In 2014, even though business seemed to be doing quite well, Dears Brain, the company which managed Grace Hill decided to abruptly end their lease and pull out of the Taiwan market.

The closure, which appeared only as a notice on its official website caused a lot of speculation in the Taiwanese media. The official statement was extremely brief and attempts to contact the company for a clarification were denied.

The ‘official’ stated reason for the closure was simply that the lease had expired and that the Japanese company decided to pull out.

Media speculation and gossip fuelled a lot of sensational claims that continue to persist.

Since the closure of Grace Hill, the property has been left in limbo as the land owners seemed only to be interested in leasing out the grounds to another management group.

The high cost of rent, which is said to be around $900,000 NT (US $30,000) per month, has likely caused any interested parties to get cold feet from actually becoming serious about it.

In the years since Grace Hill has been abandoned, it has attracted the curiosity of local residents and also young couples who ‘jokingly’ take photos of themselves on the steps of the chapel.

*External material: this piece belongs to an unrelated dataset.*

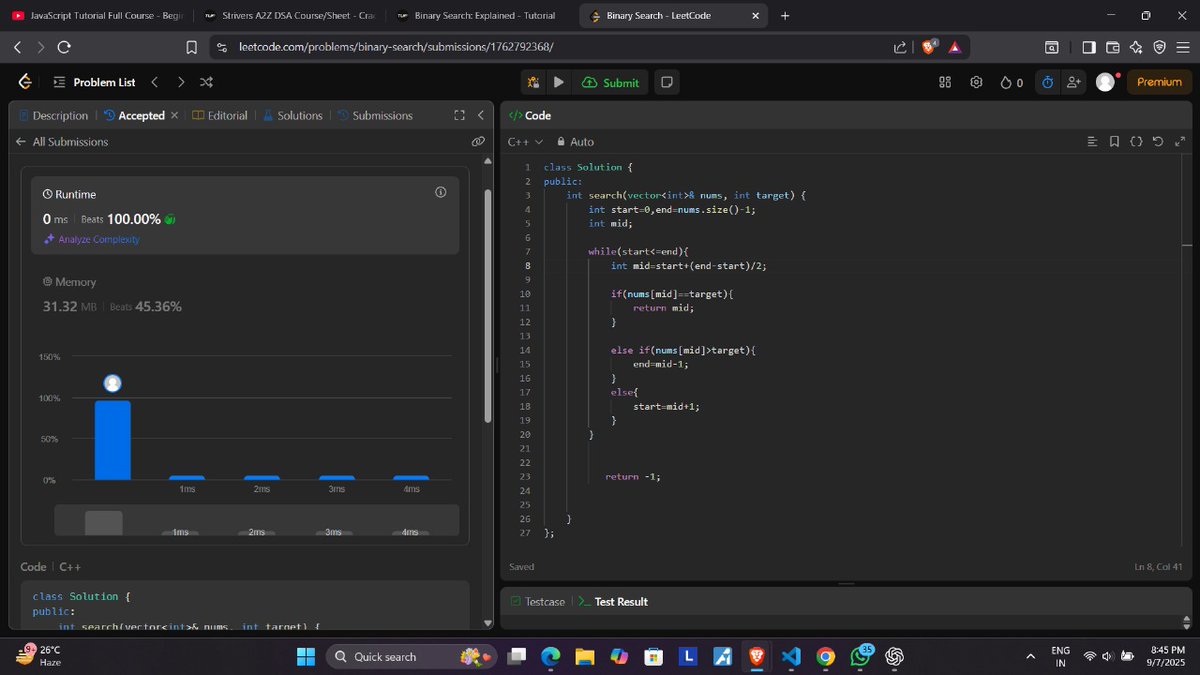Viewport: 1200px width, 675px height.
Task: Open the C++ language dropdown
Action: pyautogui.click(x=524, y=141)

What was once extravagant has been transformed into a collection of derelict buildings filled with garbage, graffiti and occasional squatters.

The complex consists of two large buildings where the wedding receptions were held - Each of which has a large open room with a different design theme on each floor. 

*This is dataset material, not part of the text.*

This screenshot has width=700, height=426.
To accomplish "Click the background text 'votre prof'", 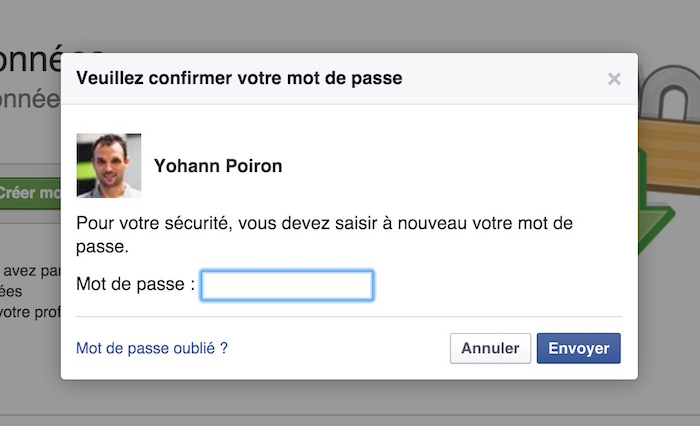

Today those rooms have all been more or less gutted but you can still find some wedding-related garbage.

There is also a beautifully designed ‘chapel’ on site which was one of the main reason why people wanted to pay so much money to have their wedding on site in the first place.

The design of the chapel I’m sure allowed for beautiful wedding photos, but like the other buildings on site is now full of garbage and the walls have been spray painted by graffiti artists.

Nevertheless, the shape and design of the interior would have been quite nice and very photogenic. 

The other building on site would have been the administration area where the management team and consultants once had their offices.

The building came with a fully functional bar and looked to be quite inviting as the walls were all made of glass.

The second floor of the building was where brides and grooms would go for their fittings but is currently full of so much rubbish that I didn’t even attempt to check it out.

In terms of urban exploration, the Grace Hill Wedding Chapel is about as easy of an exploration as they come - Everything is open to the public and you’ll often find quite a few people on site taking photos.

It differs quite a bit from the places that I usually explore as the history is all relatively new, but it still comes off as an interesting place that suffered an unfortunate fate.

The future of the property is still up in the air and the latest news is that the land has been put on the auction block looking for someone to take over.

It’s highly unlikely that any future developments on the land will be anything wedding-related as the land is more valuable than what is currently on it, so it seems that the days are numbered for this once popular place where thousands of couples said their vows.